WORK INSTRUCTIONS:
Retype the news article on Ecuador allowing Swedish officials to question Julian Assange, reproducing it word for word.

QUOTED PASSAGE:

WikiLeaks founder Julian Assange addresses the media holding a printed report of the judgment by a United Nations Working Group on Arbitrary Detention on his case, from the balcony of the Ecuadorian Embassy in London, February 5, 2016. (Photo by AFP)

Ecuador, whose embassy in the British capital is sheltering WikiLeaks founder Julian Assange, has agreed to allow Swedish officials question him over sexual assault charges filed in Sweden.

According to a statement released by Ecuador’s Foreign Ministry on Wednesday, the Ecuadoran government has sent a letter to Swedish officials to arrange the “interrogation” with the Swedish prosecutor.

It added that the interrogation would be conducted “at the Embassy of Ecuador to the United Kingdom… in the coming weeks.”

Sweden’s government says the 45-year-old Australian computer programmer, publisher and journalist committed sexual offences against two women in his 2010 visit of the Scandinavian country. Assange has strongly denied the accusation.

Stockholm asked the UK, where Assange was staying at the time, to extradite him to face trial over the charges. The Wikileaks founder exhausted all his legal options in Britain to resist extradition to Sweden, and subsequently sought refuge in Ecuador’s embassy in London as a last resort in June 2012.

RECORDS SUPPLIED:
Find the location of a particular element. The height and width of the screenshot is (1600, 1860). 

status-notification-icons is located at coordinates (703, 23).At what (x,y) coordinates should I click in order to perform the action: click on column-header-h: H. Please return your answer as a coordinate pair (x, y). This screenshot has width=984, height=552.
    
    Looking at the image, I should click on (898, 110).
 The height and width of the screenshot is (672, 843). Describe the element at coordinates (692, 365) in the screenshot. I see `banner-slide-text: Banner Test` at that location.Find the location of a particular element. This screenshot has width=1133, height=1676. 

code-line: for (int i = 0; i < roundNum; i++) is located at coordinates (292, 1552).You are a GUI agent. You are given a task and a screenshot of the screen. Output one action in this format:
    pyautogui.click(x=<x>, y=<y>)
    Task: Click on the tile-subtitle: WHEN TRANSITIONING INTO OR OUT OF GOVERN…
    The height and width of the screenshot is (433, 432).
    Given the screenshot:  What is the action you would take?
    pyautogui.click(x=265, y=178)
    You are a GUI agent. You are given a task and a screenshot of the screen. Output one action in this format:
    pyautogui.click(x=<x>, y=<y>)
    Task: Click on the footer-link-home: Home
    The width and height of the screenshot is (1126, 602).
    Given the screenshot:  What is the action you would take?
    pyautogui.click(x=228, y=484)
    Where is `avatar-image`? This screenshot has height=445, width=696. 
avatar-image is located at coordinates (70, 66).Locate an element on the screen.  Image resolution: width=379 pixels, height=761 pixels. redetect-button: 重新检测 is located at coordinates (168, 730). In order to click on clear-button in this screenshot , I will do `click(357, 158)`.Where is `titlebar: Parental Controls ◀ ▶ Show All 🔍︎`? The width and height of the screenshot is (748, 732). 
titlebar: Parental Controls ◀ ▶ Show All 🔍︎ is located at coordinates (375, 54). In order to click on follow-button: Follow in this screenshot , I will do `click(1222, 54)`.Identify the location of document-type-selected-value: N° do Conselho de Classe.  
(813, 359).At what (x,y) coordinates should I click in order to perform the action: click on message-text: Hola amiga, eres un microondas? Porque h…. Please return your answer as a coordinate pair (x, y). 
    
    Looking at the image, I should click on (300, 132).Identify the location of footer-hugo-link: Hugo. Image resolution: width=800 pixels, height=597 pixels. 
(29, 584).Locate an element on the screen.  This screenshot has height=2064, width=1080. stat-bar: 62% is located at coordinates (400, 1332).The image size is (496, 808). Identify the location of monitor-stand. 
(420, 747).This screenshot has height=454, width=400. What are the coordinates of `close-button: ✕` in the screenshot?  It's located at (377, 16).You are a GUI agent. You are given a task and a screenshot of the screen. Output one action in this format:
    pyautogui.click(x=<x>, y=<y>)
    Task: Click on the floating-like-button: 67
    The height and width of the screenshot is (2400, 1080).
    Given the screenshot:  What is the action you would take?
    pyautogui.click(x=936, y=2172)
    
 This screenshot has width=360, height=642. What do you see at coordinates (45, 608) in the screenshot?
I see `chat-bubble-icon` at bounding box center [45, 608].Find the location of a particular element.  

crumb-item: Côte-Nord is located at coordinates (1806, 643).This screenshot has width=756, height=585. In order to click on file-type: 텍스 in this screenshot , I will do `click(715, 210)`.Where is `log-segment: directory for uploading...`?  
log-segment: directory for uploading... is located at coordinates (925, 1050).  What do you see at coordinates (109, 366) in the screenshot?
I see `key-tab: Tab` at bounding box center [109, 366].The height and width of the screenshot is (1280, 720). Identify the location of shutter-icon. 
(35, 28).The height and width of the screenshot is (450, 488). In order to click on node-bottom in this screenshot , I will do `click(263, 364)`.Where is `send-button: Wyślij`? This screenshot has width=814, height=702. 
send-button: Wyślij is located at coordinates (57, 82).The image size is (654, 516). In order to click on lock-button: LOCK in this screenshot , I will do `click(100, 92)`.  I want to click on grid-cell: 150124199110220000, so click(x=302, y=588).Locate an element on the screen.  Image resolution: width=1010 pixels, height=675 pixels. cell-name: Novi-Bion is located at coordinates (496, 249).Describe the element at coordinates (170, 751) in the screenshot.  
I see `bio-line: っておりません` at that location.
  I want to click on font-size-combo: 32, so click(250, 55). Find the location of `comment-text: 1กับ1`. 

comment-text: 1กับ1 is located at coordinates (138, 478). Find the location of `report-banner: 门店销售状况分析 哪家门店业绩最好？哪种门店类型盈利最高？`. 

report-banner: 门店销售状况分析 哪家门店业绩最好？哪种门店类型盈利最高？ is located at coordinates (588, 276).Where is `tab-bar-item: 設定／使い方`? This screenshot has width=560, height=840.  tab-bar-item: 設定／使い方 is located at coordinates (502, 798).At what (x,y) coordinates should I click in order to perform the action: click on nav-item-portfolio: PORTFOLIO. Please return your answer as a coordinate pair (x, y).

RESULT OF THIS EXERCISE:
WikiLeaks founder Julian Assange addresses the media holding a printed report of the judgment by a United Nations Working Group on Arbitrary Detention on his case, from the balcony of the Ecuadorian Embassy in London, February 5, 2016. (Photo by AFP)

Ecuador, whose embassy in the British capital is sheltering WikiLeaks founder Julian Assange, has agreed to allow Swedish officials question him over sexual assault charges filed in Sweden.

According to a statement released by Ecuador’s Foreign Ministry on Wednesday, the Ecuadoran government has sent a letter to Swedish officials to arrange the “interrogation” with the Swedish prosecutor.

It added that the interrogation would be conducted “at the Embassy of Ecuador to the United Kingdom… in the coming weeks.”

Sweden’s government says the 45-year-old Australian computer programmer, publisher and journalist committed sexual offences against two women in his 2010 visit of the Scandinavian country. Assange has strongly denied the accusation.

Stockholm asked the UK, where Assange was staying at the time, to extradite him to face trial over the charges. The Wikileaks founder exhausted all his legal options in Britain to resist extradition to Sweden, and subsequently sought refuge in Ecuador’s embassy in London as a last resort in June 2012.